Le goût de la philosophie, Collectif, textes choisis et présentés par Lauren Malka (par Guy Donikian)
Le goût de la philosophie, Collectif, textes choisis et présentés par Lauren Malka, Mercure de France, 2019, 123 pages, 8 €
Edition: Mercure de FranceImaginez un banquet, pourquoi pas chez l’hôte Agathon, qui réunirait des philosophes comme Aristote, Montaigne, Spinoza et bien d’autres, à qui on demanderait pourquoi ils ont consacré leur vie à philosopher, et ce qui, dans cette façon d’interroger le vivant, leur a permis de mieux vivre, quitte d’ailleurs à en mourir, on n’est pas à un paradoxe près, et c’est bien tout l’intérêt de tous les questionnements auxquels ils se sont astreints, la Vérité est plurielle à n’en pas douter, et tous ont eu cette perspicacité, en interrogeant le vivant, à ne pas se laisser enfermer dans des propos doctrinaires, laissant ainsi la voix libre à tous les raisonnements, puisqu’il s’agit bien de rigueur aussi.
Ce petit ouvrage nous invite donc à lire les réponses de certains philosophes, nous y reviendrons, à cette question du pourquoi.

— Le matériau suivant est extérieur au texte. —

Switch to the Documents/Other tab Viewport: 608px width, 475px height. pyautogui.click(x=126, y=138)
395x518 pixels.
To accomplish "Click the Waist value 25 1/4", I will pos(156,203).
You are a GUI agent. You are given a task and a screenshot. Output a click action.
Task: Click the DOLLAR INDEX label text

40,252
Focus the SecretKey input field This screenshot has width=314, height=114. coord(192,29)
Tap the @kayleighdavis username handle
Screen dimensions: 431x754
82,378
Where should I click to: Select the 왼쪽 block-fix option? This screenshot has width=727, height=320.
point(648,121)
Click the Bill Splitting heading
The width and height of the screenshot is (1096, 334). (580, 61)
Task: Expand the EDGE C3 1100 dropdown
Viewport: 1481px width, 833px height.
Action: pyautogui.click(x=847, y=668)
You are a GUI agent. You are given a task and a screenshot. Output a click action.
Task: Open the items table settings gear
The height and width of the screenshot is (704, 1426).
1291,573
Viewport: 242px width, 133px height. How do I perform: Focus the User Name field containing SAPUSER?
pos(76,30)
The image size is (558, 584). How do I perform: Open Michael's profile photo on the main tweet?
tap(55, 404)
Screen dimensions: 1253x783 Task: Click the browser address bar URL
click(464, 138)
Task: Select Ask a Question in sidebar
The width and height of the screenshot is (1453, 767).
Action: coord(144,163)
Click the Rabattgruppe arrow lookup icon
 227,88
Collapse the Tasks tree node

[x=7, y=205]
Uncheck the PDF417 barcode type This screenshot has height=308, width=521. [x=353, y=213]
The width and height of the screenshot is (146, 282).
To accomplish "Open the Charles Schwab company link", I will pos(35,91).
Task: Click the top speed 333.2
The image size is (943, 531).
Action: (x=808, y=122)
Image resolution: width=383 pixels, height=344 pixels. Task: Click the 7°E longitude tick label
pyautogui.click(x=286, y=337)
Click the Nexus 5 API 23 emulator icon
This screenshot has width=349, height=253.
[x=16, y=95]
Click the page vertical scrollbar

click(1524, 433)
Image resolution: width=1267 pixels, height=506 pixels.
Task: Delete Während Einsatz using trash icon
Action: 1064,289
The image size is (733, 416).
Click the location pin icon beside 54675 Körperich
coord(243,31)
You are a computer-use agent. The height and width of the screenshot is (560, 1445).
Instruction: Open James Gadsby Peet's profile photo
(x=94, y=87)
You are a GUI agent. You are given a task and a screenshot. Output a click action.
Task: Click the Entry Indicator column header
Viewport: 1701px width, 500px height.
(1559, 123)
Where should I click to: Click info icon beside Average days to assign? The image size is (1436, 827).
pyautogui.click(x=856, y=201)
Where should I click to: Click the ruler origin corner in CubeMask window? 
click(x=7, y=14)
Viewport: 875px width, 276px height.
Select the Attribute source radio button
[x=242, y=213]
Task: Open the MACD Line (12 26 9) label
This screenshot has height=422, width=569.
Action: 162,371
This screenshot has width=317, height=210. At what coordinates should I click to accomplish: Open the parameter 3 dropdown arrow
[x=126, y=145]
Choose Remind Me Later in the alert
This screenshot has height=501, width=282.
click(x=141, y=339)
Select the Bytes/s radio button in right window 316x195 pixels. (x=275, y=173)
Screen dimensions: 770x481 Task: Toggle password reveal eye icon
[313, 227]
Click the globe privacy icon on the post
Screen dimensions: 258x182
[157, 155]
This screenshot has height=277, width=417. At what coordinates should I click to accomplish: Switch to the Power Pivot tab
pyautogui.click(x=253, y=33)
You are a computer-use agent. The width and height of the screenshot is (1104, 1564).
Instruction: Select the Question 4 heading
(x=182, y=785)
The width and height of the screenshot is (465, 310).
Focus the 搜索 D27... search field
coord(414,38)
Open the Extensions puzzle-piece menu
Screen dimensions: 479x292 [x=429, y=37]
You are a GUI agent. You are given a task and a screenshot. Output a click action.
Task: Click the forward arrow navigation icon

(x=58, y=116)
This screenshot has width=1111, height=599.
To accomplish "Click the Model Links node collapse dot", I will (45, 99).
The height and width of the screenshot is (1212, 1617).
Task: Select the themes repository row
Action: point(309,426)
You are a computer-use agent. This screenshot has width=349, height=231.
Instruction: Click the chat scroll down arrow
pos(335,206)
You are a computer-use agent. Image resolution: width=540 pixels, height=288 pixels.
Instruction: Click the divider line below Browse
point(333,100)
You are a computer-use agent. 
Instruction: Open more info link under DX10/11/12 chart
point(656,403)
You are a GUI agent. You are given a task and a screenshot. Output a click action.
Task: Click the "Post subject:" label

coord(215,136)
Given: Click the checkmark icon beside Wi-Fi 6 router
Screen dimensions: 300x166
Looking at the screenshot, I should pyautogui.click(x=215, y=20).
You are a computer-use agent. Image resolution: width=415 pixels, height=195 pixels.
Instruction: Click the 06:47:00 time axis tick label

D’aucuns diraient aujourd’hui que « se prendre la tête » n’a absolument aucun sens et aucune utilité, ce à quoi nos penseurs ont su et savent encore répondre avec des arguments probants. L’intérêt réside dans l’originalité de chacun et la diversité des réponses renvoie à l’époque et au contexte de ces philosophes, ceci constituant la première partie de l’ouvrage.
Si pour Socrate la philosophie est l’affaire de sa vie, interroger chaque citoyen afin qu’il se « tourne vers sa propre vertu, quitte à en mourir », pour Platon c’est des sciences la seule libre car « elle est à elle-même son propre but ». Epicure affirme dans sa lettre à Ménécée qu’elle est la santé de l’âme et, qu’à ce titre jeune ou vieux, il faut philosopher. Sénèque invite à la conquête de la sérénité et Epictète dit qu’il faut tenir le rang de la philosophie ou de l’homme ordinaire. On appréciera dans la réponse de saint Augustin l’universalisme de ses moments intimes qui provoque chez lui une excitation à rechercher, poursuivre, atteindre la sagesse. C’est un peu à la même exhortation de la recherche de la sagesse que Descartes invite, rejoint par Spinoza pour la compréhension du monde. Voltaire, Rousseau, Bergson ne sont pas en reste pour formuler leurs réponses.
La seconde partie du livre s’intitule « Les philosophes parlent de leurs maîtres ». C’est Platon pour Socrate, c’est Montaigne et la Boétie. C’est aussi Voltaire à Diderot dans une lettre où il déclare : « le peu que j’ai lu de vous me rend presque tous les autres livres insipides ». Et Nietzsche dans une de ses lettres affirme : « je suis de ces lecteurs de Schopenhauer qui dès la première page savent avec certitude qu’ils liront toutes les autres et prêteront l’oreille au moindre mot qu’il ait jamais dit ». Il faut aussi s’appesantir sur les écrits d’Hannah Arendt qui marque son admiration sans borne pour Heidegger, ou encore Jacques Derrida dans son adieu à Levinas. Et comment ne pas mentionner cette phrase de Camus dans un texte extrait des Carnets où l’éloge qu’il fait de l’œuvre de Simone Weil résonne particulièrement aujourd’hui : « Quand une société court irrésistiblement vers le mensonge, la seule consolation d’un cœur fier est d’en refuser les privilèges ».
Enfin une troisième partie est, elle, consacrée aux romanciers, artistes, cinéastes qui aiment la philo. On y retrouve un Balzac jeune épris de philosophie dans ce court extrait de « Louis Lambert ». André Gide évoque l’importance de Nietzsche et déclare dans une de ses lettres : « Je suis entré dans Nietzsche malgré moi ; je l’attendais avant de le connaître fût-ce de nom ». Chaplin, dans Histoire de ma vie, donne une belle définition de la philosophie : « J’ai foi en l’inconnu, dans tout ce que nous ne comprenons pas par la raison ». Brassens, Magritte, ou Houellebecq narrent leur rapport privilégié à la philosophie tout comme, et c’est surprenant pour qui connaît peu son œuvre, Bob Dylan qui a écrit un texte dans lequel il dit avoir rêvé du philosophe Saint Augustin. Mais on sait aussi que chez Dylan la polysémie règne en maître…
Guy Donikian
Lauren Malka collabore au Magazine Littéraire et au Figaro Magazine, et a publié, chez Robert Laffont, Les journalistes se slashent pour mourir.